In order to use a modern CPU to its full potential it is necessary to write multithreaded code. Fortunately, many problems can be split into units of work that have few or no interdependencies. These simple problems can often be written as a parallel for loop and the code base I am currently working on uses parallel for in dozens of places. Several libraries have been developed to simplify parallel programming and make this sort of parallelism trivial to add. For example, I can make the serial loop
parallel with minimal changes by using OpenMP
or the C++11 style Microsoft Parallel Patterns Library (PPL).
I wanted to investigate the impact that different threading libraries and scheduling policies have on performance. I was originally intending to test if I could make specific tasks run more quickly by giving them elevated priority relative to background tasks that would fill the remaining CPU cycles. My tests were giving me curiously inconsistent performance and low CPU utilization, so I eventually simplified the problem as much as I could.
I created a trivial test case that is completely data parallel, has uniform job sizes, and is entirely ALU limited. Because the amount computation is directly proportional to the number of work items, even the simplest scheduling policy should be effective. Namely, if there are $n$ items to process and $p$ processors, assign each processor a contiguous range of $n/p$ items.

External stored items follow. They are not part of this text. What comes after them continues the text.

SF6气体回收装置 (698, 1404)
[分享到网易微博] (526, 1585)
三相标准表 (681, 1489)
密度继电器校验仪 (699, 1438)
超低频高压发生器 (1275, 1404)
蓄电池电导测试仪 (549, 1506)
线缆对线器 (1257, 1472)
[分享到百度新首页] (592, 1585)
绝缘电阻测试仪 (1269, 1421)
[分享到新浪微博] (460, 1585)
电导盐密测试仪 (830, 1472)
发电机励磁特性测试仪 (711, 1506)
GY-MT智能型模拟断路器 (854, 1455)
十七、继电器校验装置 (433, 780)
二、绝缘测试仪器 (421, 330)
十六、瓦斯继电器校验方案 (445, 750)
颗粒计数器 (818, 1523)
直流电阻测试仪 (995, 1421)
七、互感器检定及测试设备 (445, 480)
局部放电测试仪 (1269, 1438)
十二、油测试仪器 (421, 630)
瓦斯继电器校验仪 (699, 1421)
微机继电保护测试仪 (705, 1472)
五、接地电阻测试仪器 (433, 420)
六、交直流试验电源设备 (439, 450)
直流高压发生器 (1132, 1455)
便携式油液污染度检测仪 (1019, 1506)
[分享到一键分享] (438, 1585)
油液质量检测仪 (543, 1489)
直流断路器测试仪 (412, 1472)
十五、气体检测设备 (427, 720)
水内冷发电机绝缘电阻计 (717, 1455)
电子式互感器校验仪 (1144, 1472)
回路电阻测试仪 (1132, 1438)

I do not know exactly how the threading libraries I tested work internally, so I wrote a simple thread pool using standard threading primitives. My computer has a Xeon with 8 physical (16 logical) cores, so I create a pool of 16 worker threads. The workload I give is large enough to run for a bit over half a second, which should be more than sufficient to amortize scheduling overhead.
Having the threads block until they are all signaled to start had a ridiculously long latency regardless of if I used std::condition_variable, its native Win32 counterpart ConditionVariable, or a Win32 Semaphore to send the signal to start. The CPU utilization graph of each core shows that it takes about 300 ms for all of the threads to finally receive the signal. This is unfathomably slow compared to the tens of microseconds I expect, which is already quite slow because it requires kernel transitions.

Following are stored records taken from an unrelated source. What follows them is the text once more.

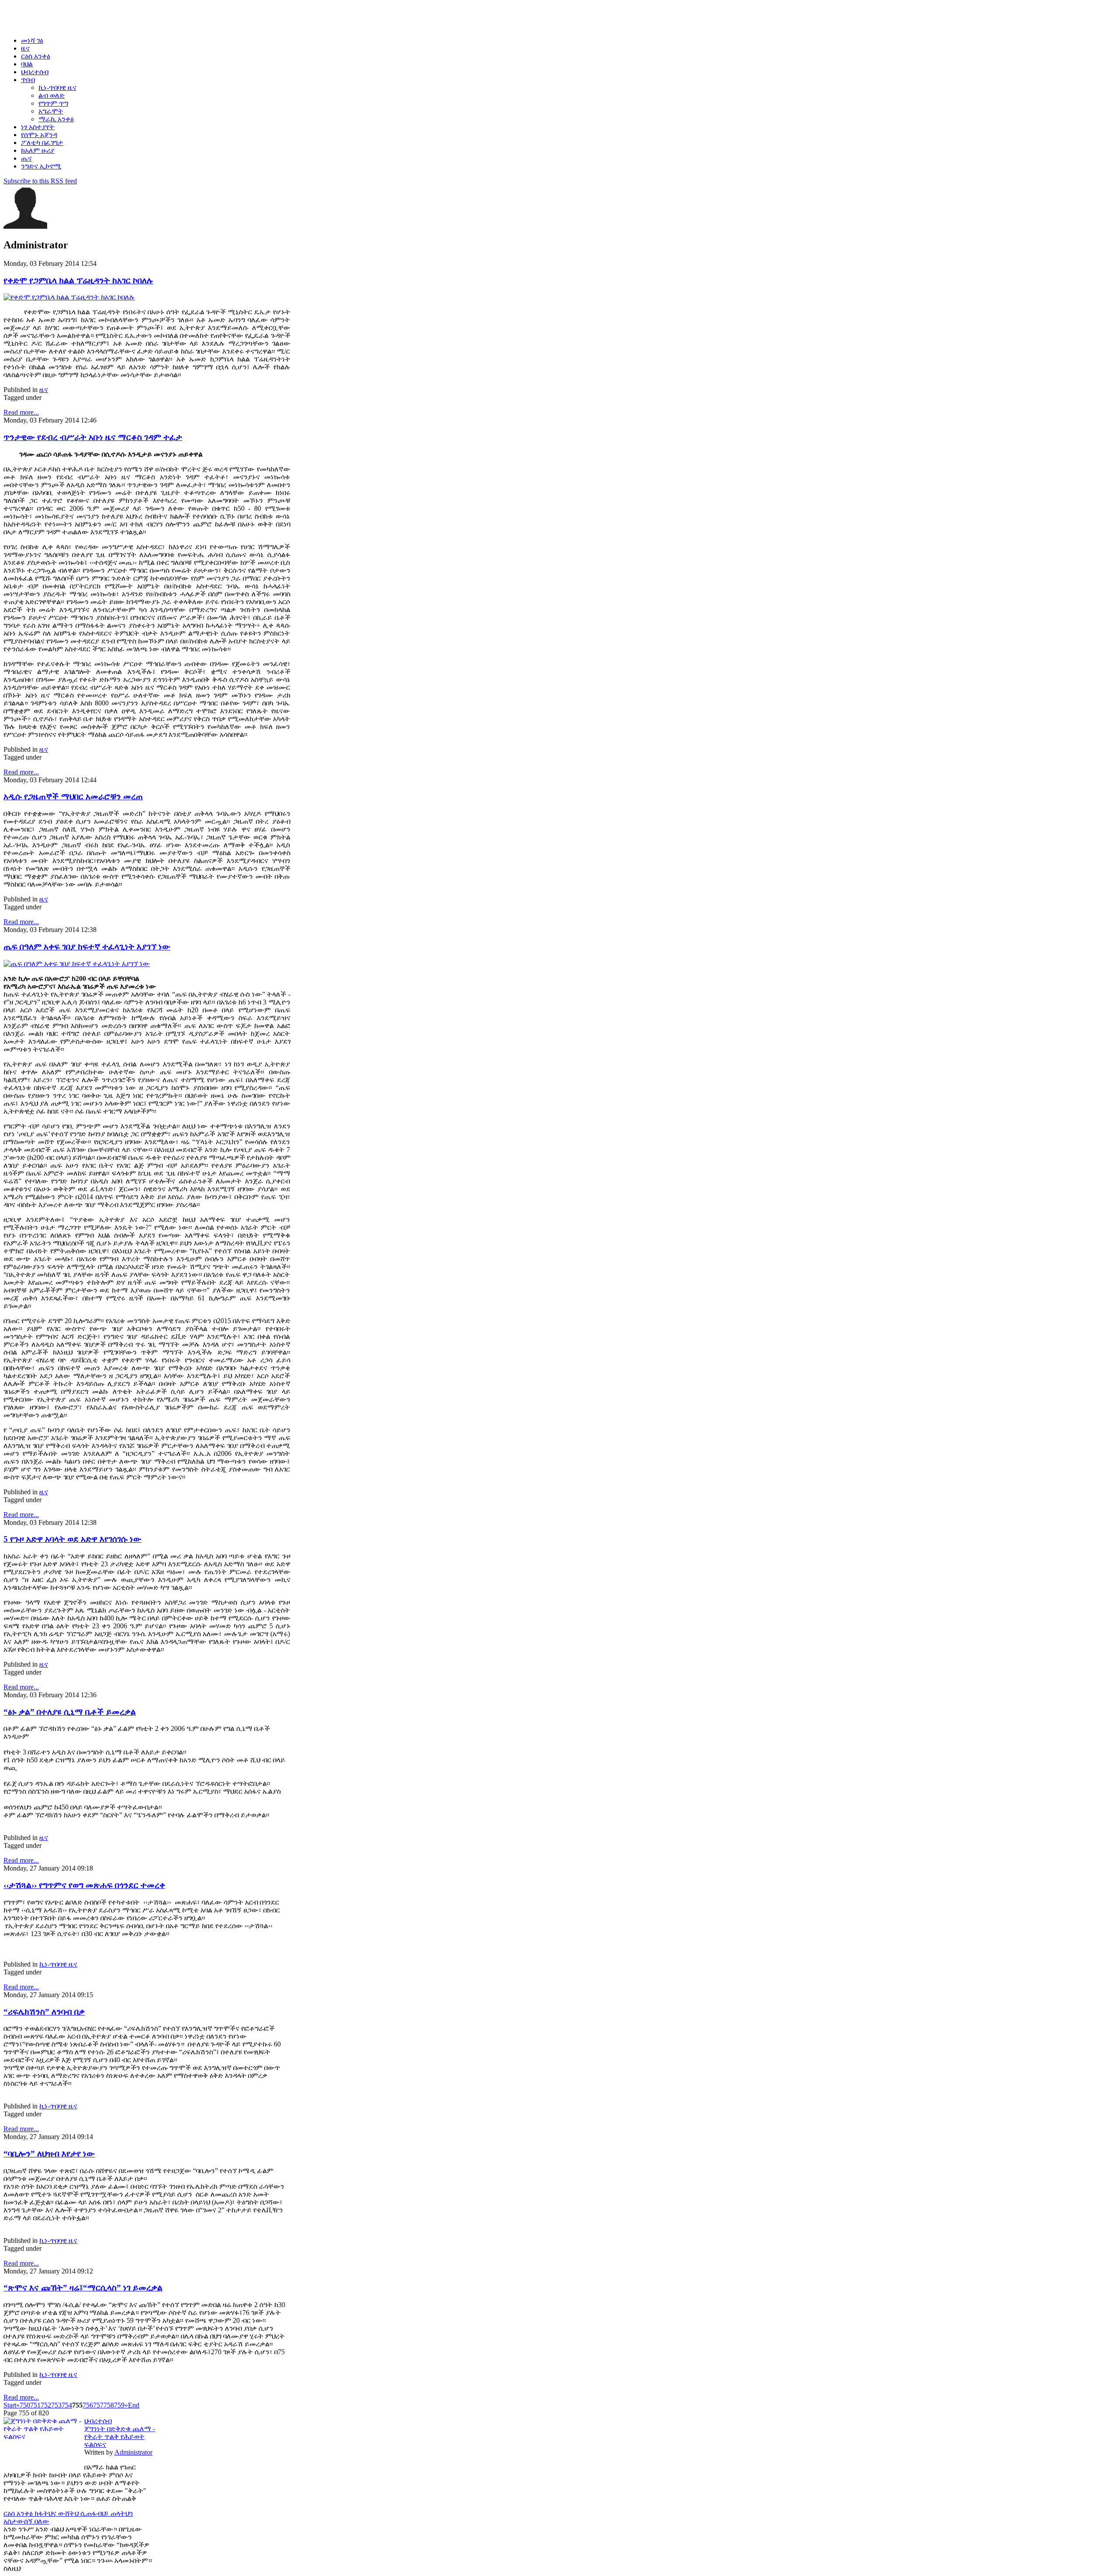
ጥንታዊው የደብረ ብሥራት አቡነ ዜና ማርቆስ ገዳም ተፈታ (92, 437)
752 (46, 2405)
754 (67, 2405)
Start (9, 2405)
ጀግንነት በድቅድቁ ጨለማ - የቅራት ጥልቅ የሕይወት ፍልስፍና (119, 2436)
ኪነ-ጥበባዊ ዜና (58, 1964)
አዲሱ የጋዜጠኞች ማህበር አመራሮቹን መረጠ (73, 796)
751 (35, 2405)
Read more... (21, 412)
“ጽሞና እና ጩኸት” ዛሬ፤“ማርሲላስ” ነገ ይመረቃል (82, 2287)
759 (119, 2405)
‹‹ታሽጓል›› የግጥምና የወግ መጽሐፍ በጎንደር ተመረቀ (84, 1885)
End (133, 2405)
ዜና (43, 389)
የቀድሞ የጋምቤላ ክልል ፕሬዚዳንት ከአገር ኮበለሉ (78, 280)
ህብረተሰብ (98, 2421)
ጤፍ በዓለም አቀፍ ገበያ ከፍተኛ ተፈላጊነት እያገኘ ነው (86, 946)
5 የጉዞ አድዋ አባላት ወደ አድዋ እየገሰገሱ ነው (72, 1539)
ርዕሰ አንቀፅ (19, 2513)
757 (98, 2405)
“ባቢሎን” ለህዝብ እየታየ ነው (49, 2153)
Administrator (133, 2452)
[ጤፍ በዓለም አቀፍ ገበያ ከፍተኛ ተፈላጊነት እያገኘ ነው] (76, 963)
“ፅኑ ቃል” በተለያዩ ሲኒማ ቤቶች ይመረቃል (69, 1711)
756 (88, 2405)
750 (25, 2405)
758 (109, 2405)
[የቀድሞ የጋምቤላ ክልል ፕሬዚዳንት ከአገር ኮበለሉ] (69, 297)
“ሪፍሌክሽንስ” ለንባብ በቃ (44, 2011)
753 (56, 2405)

After staring at enough graphs and fiddling with enough options, I noticed that at least eight of the threads will always wake up immediately, with the remaining threads showing up with varying degrees of tardiness. When I remarked that the delay seemed to be tied to the number of physical cores to my co-worker Michal Iwanicki, he suggested that I set the CPU affinity mask for the threads. Restricting each thread to a single core completely fixed the mysterious latency I was seeing as shown in the graph below.
These results indicate that the threads are waking up late because the Windows kernel is horribly confused by hyper threads. Restricting threads to single logical cores is usually frowned upon, so I also tried a somewhat less restrictive approach of restricting pairs of threads to physical cores, but that gave the Windows freedom to introduce latency again. I have not tested performance on Windows 8, so there is a chance that Microsoft has already fixed this problem.

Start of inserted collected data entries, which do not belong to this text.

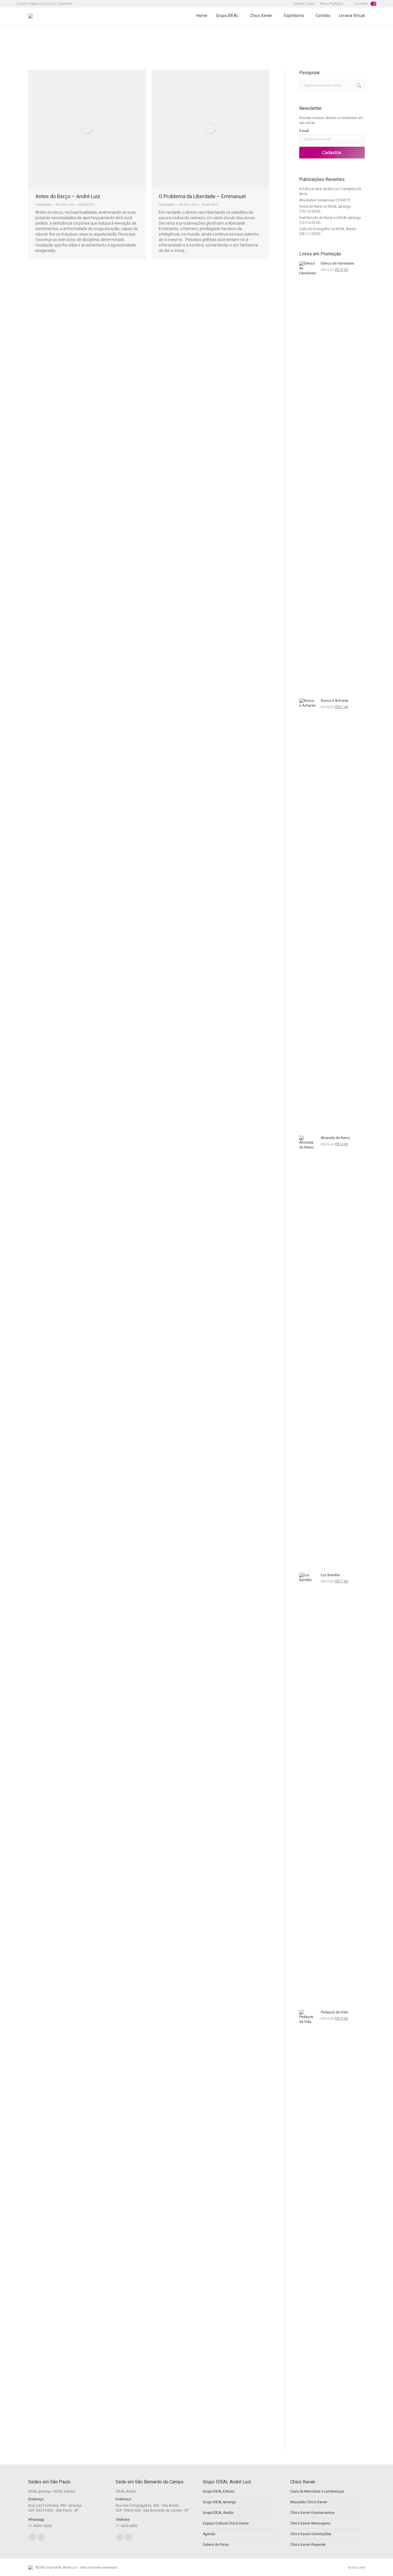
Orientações (43, 204)
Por (65, 204)
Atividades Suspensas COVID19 (324, 200)
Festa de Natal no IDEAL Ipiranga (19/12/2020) (325, 209)
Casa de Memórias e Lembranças (317, 2491)
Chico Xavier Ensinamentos (312, 2513)
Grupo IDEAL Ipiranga (219, 2502)
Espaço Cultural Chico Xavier (226, 2523)
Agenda (209, 2534)
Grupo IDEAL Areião (218, 2513)
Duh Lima (358, 2567)
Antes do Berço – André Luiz (67, 196)
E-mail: (304, 131)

Armed with this knowledge, it is interesting to compare the performance characteristics of different libraries and try to infer how they work. In the graphs below, each thread is one horizontal line. The color scheme is that green means busy, and blocked threads are colored according to why they are blocked: yellow means it was preempted, blue means it is sleeping, and red is the default blocked color. The traces I show are from sleeping for 100ms, running a sequence of four parallel for loops, sleeping for 50ms, then terminating.
Microsoft's PPL clearly suffers from the latency issues I had. Threads are created for the pool when the first parallel loop is started. Some threads take a long time to create, which is probably the fault of the operating system. There is also a large amount of preemption in the first loop, which is somewhat surprising. Maybe the kernel is shuffling threads between cores while it tries to figure out the complicated problem of mapping 16 active threads to 16 cores.
I tried setting the thread affinity in PPL, but didn't have any success. Trying to set the affinity within a thread using GetCurrentThread then SetThreadAffinityMask failed, so I guessed that only the parent of a thread can set the affinity. It turns out that the handle returned by GetCurrentThread is only valid within the thread, but you can call DuplicateHandle to make a valid handle outside of the thread. Again, no luck. Another strange behavior I noticed is that PPL launched a 17th thread during the real workload after setting thread affinity, which should not be possible according the the documented default max concurrency.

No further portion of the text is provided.